Said ominous object at the center of the scary movie, a “home to a supernatural force,” is an antique mirror (hence the optically inclined Oculus reference), tapping into both the mythologies of the mirror as an altered-visual field prism and as a window on parallel realities — possibly with demonic dimension. As we learn, through the clarifying efforts of a woman (Karen Gillan — and boldly played as a child by Annalise Basso) trying to clear her brother (Brenton Thwaites) of murder charges from their poltergeist-troubled childhood, the mirror has been responsible for multiple deaths and/or descents into madness over a few centuries. There are ghosts lurking in the antique, which is “capable of defending itself.” Our brave protagonist stages an elaborate experiment to “out” the mirror, a kind of “rational” intervention for an anti-divine infestation which has taken over their father. (“I’ve met the devil, and he is me,” he informs his kids at one advanced stage of his descent.)

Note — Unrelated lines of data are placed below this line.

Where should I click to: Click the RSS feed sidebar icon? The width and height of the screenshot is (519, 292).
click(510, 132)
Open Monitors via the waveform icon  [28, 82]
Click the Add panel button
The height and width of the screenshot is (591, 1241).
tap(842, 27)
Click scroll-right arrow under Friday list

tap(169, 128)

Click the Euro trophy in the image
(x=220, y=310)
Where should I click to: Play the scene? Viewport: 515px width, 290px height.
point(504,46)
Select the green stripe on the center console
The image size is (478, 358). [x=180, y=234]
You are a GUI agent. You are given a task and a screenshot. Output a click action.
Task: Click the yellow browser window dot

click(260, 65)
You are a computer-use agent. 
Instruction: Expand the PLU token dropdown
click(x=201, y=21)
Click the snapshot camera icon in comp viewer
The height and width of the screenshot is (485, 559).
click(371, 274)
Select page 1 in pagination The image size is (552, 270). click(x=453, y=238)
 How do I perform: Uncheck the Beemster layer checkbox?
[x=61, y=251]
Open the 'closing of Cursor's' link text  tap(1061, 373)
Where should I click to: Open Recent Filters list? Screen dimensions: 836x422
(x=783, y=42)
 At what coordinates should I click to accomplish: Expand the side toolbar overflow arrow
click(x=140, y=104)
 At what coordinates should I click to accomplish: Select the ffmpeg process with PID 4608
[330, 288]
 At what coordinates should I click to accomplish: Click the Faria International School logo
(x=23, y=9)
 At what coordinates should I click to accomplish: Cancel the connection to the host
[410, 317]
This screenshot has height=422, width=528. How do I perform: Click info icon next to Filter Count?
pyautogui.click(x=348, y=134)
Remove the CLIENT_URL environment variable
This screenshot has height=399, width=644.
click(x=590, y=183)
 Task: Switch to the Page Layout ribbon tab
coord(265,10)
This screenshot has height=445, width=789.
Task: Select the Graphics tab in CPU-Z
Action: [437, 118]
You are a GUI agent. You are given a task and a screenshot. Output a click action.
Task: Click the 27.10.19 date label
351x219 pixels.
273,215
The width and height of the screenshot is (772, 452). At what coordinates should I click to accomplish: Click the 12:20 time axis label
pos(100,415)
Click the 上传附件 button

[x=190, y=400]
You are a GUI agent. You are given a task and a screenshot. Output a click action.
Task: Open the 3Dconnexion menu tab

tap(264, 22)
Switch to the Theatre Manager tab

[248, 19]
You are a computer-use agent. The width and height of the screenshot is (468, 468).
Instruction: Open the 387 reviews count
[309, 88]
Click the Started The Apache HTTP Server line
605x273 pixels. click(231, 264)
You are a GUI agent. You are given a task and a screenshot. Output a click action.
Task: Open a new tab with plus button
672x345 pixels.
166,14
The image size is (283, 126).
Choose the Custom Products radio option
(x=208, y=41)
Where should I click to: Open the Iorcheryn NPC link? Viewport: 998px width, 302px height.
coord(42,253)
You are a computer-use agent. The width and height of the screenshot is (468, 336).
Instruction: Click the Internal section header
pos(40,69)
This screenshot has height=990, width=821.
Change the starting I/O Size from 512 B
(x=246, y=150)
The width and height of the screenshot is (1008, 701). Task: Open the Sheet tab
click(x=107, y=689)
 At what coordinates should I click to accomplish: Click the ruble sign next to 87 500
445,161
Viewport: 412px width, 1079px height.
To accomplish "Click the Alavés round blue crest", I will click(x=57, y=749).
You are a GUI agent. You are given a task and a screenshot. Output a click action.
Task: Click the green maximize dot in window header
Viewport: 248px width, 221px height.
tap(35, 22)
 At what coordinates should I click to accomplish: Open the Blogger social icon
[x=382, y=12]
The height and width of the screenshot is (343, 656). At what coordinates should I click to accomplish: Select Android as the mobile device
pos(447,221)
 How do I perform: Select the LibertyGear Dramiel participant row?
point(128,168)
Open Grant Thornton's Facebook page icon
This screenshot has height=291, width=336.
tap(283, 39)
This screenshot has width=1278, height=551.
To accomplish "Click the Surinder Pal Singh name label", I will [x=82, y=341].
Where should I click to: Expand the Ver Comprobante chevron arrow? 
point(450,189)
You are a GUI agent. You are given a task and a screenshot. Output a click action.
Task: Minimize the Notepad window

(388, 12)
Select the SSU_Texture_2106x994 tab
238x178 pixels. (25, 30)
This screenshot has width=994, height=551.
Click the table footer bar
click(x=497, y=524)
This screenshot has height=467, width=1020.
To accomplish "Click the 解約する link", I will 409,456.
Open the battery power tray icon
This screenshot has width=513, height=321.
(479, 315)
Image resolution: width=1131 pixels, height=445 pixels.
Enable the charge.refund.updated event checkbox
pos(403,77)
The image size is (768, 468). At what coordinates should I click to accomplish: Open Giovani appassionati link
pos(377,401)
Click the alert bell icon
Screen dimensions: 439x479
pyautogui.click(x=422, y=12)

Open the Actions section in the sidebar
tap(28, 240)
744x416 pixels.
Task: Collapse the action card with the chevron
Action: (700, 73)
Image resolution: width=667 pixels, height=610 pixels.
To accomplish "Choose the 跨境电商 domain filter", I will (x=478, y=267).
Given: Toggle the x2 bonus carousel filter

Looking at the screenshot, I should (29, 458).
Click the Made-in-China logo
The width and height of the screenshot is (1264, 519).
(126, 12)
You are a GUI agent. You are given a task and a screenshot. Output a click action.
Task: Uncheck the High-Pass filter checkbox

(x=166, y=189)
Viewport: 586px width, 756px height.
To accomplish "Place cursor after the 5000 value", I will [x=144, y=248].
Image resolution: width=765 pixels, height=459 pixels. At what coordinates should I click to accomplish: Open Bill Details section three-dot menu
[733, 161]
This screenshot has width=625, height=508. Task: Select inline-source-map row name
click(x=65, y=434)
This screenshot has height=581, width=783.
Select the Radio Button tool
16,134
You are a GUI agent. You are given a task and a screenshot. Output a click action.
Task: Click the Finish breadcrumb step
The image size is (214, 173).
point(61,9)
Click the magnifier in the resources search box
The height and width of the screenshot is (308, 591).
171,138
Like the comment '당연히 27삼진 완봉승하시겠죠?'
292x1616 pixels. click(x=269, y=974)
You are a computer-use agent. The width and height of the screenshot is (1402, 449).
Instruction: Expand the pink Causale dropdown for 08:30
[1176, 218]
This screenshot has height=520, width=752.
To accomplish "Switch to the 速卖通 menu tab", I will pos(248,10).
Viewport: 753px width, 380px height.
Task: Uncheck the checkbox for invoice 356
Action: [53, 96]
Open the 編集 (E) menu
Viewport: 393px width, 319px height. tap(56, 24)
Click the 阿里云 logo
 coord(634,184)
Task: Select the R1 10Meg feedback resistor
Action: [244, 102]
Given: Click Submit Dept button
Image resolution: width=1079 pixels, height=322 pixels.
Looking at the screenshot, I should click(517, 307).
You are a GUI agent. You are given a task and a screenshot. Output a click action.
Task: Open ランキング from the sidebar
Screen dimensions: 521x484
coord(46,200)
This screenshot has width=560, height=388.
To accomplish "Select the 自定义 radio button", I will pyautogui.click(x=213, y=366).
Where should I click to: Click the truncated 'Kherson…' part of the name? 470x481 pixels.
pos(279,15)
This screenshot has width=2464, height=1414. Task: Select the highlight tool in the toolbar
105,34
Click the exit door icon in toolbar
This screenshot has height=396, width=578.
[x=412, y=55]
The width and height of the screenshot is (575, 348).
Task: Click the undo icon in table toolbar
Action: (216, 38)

In Oculus, the general rules and tools of the horror genre are in place, including the requisite number of “gotcha” surprises and crafty manipulations of sight and sound, through Michael Fimognari’s cinematography, Flanagan’s editing, and a coolly minimal and sinister score by the Newton Brothers. But things grow more cinematically complex, and the interest level deepens, as the clear delineations between past and present, here-and-now characters, and events and moments in their flashbacks begin to fuse and confuse. Suddenly, at key disorienting moments, we’re in Memento land, alongside the slacker side of The Shining territory, and the head-gaming filmic notions only contribute to the power of this low-budget wonder in the creepy-flick annals.